The shame around Indigenous bodies and sexuality is in large part attributable to the presence of Christian churches. The clergy, Monkman says, “basically became chroniclers of Cree life.” That perspective still informs contemporary understandings of Cree “traditions” around gender and sexuality. The second volume of the memoir grapples with the devastating impact of Canada’s Indian residential schools where the gender binary was violently installed and rampant sexual violence against Indigenous children was enacted by clergy. Here, Monkman and Gordon dispel claims that gender and sexual conservatism are traditional to Cree people. In fact, the feedback the pair received after submitting an early draft to the knowledge keepers was “make it funnier, make it sexier.”
I’m certain that Cree people talking about their kookums comes as a surprise to absolutely nobody; it was only a matter of time before Monkman and I introduced our grandmothers to the conversation. It was in this context that I was surprised to hear about the knowledge holders’ instructions to make the book sexier. My late kookum was someone who, on one hand, was weirded out by a musical group named the Barenaked Ladies, while on the other hand, would laugh with me about bestiality jokes. Similarly, looking across two generations, Monkman identifies the role of the residential school in shaping both humour and sexuality. He recalls his grandmother who attended residential school, “I always saw that sense of humour in her, but it was also countered with this degree of Christian conservatism.” Her mother, however, Monkman’s great-grandmother, “never went to residential school and wouldn’t think twice about telling us kids all these dirty and funny stories.”

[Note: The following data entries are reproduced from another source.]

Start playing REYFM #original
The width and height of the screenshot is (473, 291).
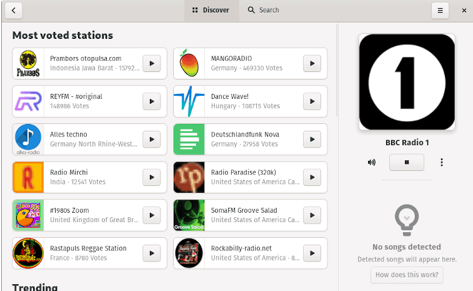[x=152, y=101]
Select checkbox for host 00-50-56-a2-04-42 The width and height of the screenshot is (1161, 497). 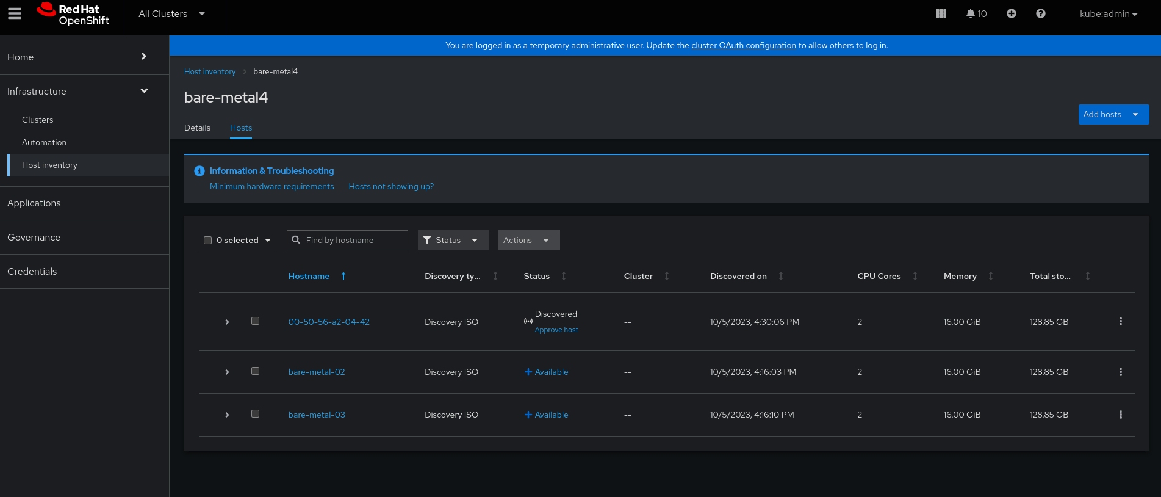[x=255, y=321]
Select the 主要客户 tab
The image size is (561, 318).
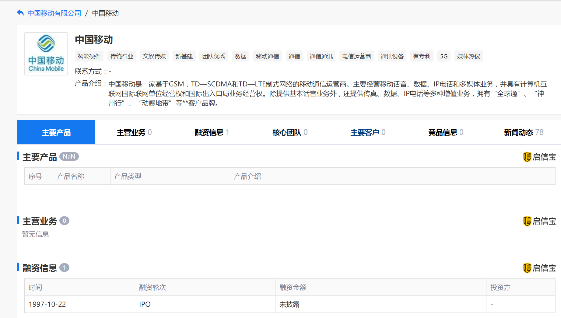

I nod thinking about my late kookum’s humour. I feel more akin to Monkman than I should, but I can’t help my fascination with our shared ancestral connections. Monkman is a member of Fisher River Cree Nation, a First Nation formed when a segment of my community, Norway House Cree Nation in northern Manitoba, relocated to central Manitoba in search of economic stability with the decline of the fur trade in the late 19th century. A rather roundabout connection, but one that I celebrate nevertheless.
The second volume offers a semi-fictional account of Monkman’s familial history. As he describes his great-grandmother and grandmother, it evokes two matriarchs spanning two generations at the head of Miss Chief’s chosen family. “They’re literally like two of my favourite human beings in the world,” Monkman says, beaming. Imagining these women from Monkman’s perspective paints a clear picture of two remarkable women confronted by the full force of colonial power in the 20th century, yet somehow managing to anchor their family. Monkman’s great-grandmother was born in 1875 and lived to be 100 years old before passing away in 1975. He tells me that she was older than the Indian Act (established in 1876) and witnessed and survived the violent installment of colonial legislation designed to suppress Cree life. “They were such strong individuals,” Monkman says. “I looked up to my grandmothers.” Acknowledging the ways settler society denigrates Indigenous women, Monkman sees Miss Chief’s memoir as an opportunity to “rebalance and put our women forward.”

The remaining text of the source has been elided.